• _YOUR GOAL_: Output the lines below exactly, please, from the first line until the line with "854x616 pixels.", counting both.
*** MATERIAL SHOWN
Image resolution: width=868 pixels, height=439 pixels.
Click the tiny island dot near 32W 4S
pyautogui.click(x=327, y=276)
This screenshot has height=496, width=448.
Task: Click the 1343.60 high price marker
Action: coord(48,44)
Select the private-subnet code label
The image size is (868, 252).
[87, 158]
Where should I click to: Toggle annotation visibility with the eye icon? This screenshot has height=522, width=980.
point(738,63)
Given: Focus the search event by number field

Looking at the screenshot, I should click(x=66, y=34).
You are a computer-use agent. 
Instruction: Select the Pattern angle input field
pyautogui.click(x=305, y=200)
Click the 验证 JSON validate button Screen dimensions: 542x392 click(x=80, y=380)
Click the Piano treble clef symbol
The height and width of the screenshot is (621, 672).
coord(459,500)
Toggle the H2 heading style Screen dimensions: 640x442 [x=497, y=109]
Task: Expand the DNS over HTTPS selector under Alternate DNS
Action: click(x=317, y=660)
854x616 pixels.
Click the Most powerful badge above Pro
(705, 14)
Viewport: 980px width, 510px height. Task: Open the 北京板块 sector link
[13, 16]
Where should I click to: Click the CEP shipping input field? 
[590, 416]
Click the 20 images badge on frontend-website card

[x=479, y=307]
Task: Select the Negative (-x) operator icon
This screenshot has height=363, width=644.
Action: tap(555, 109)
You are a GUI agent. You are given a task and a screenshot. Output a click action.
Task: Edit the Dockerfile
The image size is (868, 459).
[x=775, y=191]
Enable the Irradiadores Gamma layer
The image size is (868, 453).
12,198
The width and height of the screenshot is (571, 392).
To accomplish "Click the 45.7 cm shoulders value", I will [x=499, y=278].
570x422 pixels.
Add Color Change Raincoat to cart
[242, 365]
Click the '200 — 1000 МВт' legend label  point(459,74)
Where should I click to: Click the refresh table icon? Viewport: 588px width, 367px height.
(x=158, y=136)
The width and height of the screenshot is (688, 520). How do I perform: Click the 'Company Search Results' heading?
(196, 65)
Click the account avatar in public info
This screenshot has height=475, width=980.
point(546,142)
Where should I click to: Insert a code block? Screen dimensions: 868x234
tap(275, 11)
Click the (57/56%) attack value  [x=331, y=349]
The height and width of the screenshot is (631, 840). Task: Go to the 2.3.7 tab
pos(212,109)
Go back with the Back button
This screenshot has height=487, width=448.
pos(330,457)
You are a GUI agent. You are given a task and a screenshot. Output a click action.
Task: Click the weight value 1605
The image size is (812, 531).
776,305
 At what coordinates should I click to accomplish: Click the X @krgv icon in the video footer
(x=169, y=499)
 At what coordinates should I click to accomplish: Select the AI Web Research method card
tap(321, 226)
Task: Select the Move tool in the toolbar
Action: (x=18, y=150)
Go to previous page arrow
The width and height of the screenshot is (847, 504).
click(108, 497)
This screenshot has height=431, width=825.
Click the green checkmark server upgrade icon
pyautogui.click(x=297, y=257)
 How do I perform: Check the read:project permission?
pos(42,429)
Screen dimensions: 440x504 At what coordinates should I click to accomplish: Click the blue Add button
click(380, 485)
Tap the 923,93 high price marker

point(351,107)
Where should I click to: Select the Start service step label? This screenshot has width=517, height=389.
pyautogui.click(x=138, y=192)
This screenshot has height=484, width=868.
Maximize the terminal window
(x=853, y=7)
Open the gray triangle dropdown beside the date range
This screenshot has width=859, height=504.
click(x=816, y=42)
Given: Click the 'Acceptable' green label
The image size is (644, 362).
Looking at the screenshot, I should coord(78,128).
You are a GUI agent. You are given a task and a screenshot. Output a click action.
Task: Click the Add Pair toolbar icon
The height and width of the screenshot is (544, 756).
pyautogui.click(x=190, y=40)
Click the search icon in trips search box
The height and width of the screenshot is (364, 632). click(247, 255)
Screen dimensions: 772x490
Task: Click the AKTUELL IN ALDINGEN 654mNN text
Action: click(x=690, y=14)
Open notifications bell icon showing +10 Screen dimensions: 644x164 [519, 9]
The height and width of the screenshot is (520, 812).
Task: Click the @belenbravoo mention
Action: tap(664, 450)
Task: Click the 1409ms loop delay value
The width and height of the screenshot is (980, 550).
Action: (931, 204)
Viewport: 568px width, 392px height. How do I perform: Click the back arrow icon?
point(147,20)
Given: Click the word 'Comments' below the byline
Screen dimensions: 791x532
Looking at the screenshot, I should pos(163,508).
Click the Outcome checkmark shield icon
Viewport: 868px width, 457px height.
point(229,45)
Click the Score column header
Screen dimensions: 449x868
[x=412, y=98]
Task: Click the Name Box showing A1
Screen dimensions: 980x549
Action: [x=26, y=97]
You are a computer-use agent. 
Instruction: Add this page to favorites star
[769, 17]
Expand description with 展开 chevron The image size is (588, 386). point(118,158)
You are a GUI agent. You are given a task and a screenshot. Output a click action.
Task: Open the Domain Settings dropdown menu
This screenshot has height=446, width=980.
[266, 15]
******
• _RESPONSE FOR THIS EXERCISE_:
Image resolution: width=868 pixels, height=439 pixels.
Click the tiny island dot near 32W 4S
pyautogui.click(x=327, y=276)
This screenshot has height=496, width=448.
Task: Click the 1343.60 high price marker
Action: coord(48,44)
Select the private-subnet code label
The image size is (868, 252).
[87, 158]
Where should I click to: Toggle annotation visibility with the eye icon? This screenshot has height=522, width=980.
point(738,63)
Given: Focus the search event by number field

Looking at the screenshot, I should click(x=66, y=34).
You are a computer-use agent. 
Instruction: Select the Pattern angle input field
pyautogui.click(x=305, y=200)
Click the 验证 JSON validate button Screen dimensions: 542x392 click(x=80, y=380)
Click the Piano treble clef symbol
The height and width of the screenshot is (621, 672).
coord(459,500)
Toggle the H2 heading style Screen dimensions: 640x442 [x=497, y=109]
Task: Expand the DNS over HTTPS selector under Alternate DNS
Action: click(x=317, y=660)
854x616 pixels.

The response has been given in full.